• Assignment
Every line of the material below that contains the string "page" must appear in the answer.

Exercise data section start

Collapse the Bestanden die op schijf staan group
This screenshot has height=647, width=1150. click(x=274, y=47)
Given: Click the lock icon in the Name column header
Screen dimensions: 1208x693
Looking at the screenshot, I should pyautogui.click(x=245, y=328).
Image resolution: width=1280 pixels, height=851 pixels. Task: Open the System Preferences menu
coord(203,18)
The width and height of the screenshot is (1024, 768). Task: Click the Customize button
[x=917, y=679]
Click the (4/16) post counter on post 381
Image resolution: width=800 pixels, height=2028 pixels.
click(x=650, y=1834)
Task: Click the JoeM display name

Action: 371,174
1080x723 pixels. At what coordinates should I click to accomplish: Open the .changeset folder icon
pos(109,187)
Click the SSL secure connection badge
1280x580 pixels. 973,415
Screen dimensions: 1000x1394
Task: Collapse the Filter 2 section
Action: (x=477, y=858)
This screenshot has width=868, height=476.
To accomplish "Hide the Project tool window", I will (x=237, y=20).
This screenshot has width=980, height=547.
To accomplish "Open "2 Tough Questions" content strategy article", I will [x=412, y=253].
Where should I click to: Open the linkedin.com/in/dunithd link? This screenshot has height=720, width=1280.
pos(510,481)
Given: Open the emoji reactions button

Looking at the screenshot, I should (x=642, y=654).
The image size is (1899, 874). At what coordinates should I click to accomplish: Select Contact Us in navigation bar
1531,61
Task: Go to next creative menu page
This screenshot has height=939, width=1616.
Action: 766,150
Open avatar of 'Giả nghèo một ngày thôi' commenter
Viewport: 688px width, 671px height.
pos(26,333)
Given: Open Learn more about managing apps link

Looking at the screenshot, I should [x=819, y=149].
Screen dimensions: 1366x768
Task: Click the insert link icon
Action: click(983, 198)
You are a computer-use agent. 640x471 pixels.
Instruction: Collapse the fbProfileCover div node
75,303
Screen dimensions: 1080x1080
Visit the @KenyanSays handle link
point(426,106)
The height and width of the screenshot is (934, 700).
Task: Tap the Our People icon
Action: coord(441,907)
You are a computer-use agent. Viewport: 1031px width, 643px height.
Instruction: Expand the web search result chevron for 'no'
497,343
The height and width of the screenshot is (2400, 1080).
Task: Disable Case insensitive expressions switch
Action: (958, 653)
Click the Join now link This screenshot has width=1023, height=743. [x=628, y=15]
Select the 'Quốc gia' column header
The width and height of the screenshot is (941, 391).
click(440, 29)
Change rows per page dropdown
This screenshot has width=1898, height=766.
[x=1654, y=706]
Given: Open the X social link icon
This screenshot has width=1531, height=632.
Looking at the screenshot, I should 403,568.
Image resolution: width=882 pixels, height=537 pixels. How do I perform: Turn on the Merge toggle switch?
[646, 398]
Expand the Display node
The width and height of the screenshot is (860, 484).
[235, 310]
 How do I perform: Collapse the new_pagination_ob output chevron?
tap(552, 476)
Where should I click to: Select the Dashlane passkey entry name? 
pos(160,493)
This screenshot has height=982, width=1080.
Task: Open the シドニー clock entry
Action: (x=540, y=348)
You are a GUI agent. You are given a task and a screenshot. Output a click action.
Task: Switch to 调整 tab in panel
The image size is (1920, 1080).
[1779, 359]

Exercise data section end

• Task result
Task: Go to next creative menu page
Change rows per page dropdown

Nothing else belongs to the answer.